| What is being asked |
Swap "arrow" for "toggle" in the lines below and write them out again with nothing else changed.

— BEGIN —

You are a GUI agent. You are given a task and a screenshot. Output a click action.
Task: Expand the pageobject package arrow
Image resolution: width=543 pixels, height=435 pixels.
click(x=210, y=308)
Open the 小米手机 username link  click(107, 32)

— END —

| Solution to the exercise |
You are a GUI agent. You are given a task and a screenshot. Output a click action.
Task: Expand the pageobject package toggle
Image resolution: width=543 pixels, height=435 pixels.
click(x=210, y=308)
Open the 小米手机 username link  click(107, 32)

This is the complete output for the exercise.